Composer & Clarinetist
Boston MA
http://www.karlhenning.com/
[Matisse] was interested neither in fending off opposition,
nor in competing for the favor of wayward friends.
His only competition was with himself. — Françoise Gilot

W.A. Mozart

Quote from: Luke on January 08, 2024, 07:45:33 AMThe end of the show, the climax of the last chorus of 'Tale as old as time.' The Wagner is nothing less than the Liebestod from Tristan.
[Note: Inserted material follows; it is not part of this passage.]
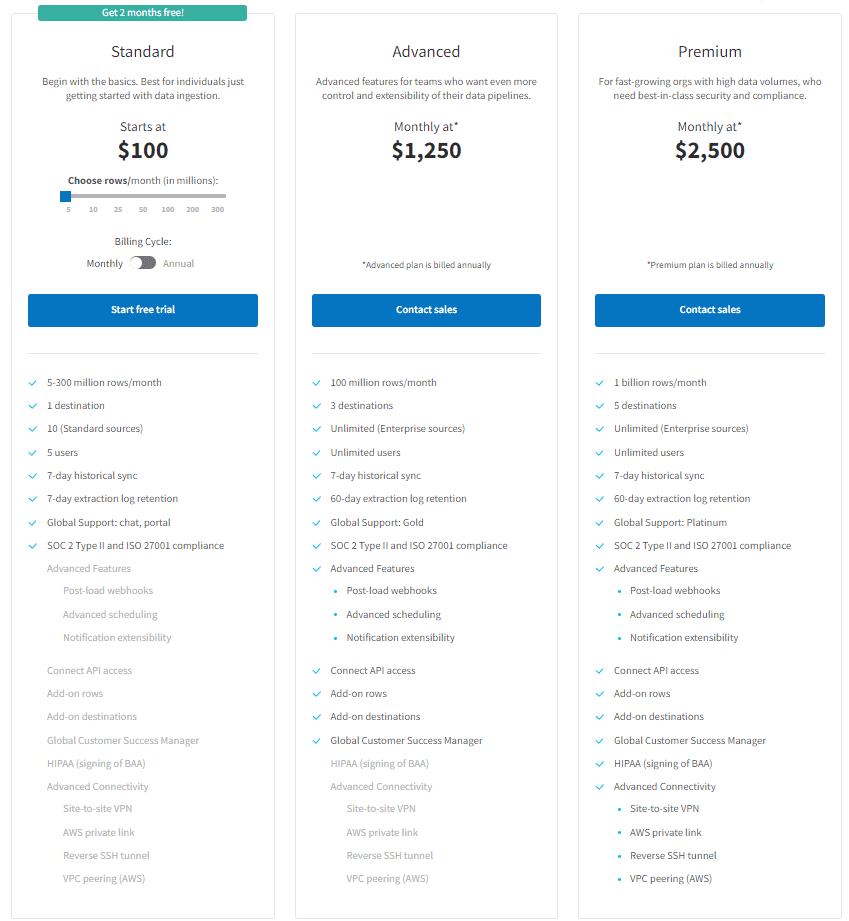Click checkmark beside "1 destination" in Standard
Viewport: 849px width, 921px height.
point(32,405)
Two other well-known classical quotations occuring in a musical are to be found in The Wizard of Oz. The first is Schumann's Frohlicher Landmann, from the Album for the Young, which is heard often in the musical, including as the first thing we hear when the action begins. The second - it's a bit notorious - is an entirely unaltered quotation from the second of Mendelssohn's op 16 Caprices. It fits the context, but it reeks of someone looking for a bit of pre-existing material to fill up a space. Both below, next to the relevant original.



Are you speaking about this?


Could you please tell me the minute where Wagner is quoted?

Luke

I don't think it's on any of the various film versions; it's in the stage score


about 11/12 seconds in, in the bar before 'I love you' - orchestra only, violins.